[Source material]
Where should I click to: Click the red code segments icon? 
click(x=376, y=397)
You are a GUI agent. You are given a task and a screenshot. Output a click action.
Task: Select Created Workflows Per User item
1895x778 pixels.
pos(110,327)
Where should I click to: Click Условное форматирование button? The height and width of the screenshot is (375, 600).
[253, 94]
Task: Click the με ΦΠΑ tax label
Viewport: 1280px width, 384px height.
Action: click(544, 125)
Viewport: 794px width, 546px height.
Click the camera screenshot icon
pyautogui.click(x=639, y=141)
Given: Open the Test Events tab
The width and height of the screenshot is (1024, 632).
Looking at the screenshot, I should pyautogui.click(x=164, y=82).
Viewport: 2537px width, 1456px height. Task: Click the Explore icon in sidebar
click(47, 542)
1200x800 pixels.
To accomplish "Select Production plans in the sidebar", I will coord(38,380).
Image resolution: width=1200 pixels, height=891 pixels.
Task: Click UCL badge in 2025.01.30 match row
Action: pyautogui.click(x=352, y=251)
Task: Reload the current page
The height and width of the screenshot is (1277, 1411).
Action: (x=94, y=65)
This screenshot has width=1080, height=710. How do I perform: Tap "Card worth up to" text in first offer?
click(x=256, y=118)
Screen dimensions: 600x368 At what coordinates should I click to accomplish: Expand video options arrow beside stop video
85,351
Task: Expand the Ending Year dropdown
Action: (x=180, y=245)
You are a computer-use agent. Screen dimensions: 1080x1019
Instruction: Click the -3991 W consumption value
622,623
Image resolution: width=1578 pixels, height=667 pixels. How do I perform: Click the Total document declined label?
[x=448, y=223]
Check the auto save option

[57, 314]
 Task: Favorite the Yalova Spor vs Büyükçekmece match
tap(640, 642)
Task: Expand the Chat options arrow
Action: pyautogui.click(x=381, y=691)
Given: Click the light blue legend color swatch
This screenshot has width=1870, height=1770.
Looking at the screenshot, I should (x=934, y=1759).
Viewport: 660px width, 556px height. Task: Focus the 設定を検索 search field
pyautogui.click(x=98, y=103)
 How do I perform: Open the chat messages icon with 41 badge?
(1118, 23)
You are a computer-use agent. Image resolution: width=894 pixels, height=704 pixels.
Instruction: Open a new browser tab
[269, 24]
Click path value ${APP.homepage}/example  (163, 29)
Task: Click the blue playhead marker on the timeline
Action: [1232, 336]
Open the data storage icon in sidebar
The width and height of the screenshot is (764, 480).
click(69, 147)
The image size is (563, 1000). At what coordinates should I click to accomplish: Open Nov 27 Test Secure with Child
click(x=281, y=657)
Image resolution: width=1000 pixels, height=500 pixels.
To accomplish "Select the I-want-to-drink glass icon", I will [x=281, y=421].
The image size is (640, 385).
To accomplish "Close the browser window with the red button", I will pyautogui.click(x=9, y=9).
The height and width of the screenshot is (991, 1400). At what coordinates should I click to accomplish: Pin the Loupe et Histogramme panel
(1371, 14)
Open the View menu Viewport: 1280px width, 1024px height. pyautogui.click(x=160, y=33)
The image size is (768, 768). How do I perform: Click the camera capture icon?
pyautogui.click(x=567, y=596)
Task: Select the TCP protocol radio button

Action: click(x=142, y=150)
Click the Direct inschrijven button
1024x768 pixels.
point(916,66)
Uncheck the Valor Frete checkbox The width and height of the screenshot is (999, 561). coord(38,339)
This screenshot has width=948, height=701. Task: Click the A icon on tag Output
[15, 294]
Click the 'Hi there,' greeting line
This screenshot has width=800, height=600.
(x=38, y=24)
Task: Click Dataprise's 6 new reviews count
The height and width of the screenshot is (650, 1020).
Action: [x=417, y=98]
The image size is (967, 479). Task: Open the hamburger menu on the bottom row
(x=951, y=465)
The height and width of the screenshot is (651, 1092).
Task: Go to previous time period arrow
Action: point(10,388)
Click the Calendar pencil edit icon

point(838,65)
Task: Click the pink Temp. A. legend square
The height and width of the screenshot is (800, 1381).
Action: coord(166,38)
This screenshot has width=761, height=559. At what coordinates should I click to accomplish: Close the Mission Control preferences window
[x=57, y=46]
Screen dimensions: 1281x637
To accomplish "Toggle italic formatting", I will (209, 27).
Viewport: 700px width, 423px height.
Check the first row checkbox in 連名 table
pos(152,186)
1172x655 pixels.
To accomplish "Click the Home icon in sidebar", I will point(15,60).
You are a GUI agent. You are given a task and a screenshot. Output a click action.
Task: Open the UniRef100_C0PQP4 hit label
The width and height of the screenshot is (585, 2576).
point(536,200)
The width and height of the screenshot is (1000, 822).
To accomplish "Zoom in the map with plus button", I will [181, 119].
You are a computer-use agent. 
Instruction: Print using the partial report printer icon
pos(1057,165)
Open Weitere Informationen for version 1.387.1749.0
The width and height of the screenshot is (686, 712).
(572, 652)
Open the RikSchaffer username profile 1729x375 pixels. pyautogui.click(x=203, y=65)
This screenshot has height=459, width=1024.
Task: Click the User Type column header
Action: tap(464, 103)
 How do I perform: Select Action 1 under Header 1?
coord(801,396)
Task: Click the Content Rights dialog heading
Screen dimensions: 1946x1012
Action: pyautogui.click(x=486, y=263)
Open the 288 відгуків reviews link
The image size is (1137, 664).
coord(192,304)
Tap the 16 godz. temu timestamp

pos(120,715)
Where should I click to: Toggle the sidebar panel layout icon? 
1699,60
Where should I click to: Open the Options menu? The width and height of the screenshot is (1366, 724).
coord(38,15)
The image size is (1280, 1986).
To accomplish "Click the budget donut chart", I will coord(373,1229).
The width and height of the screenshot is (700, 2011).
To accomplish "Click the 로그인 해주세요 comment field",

[Problem to solve] Filter the lines above so that only those with the string "computer" remain, then copy them.

[Answer box]
You are a computer-use agent. Screen dimensions: 1080x1019
You are a computer-use agent. Image resolution: width=894 pixels, height=704 pixels.
You are a computer-use agent. 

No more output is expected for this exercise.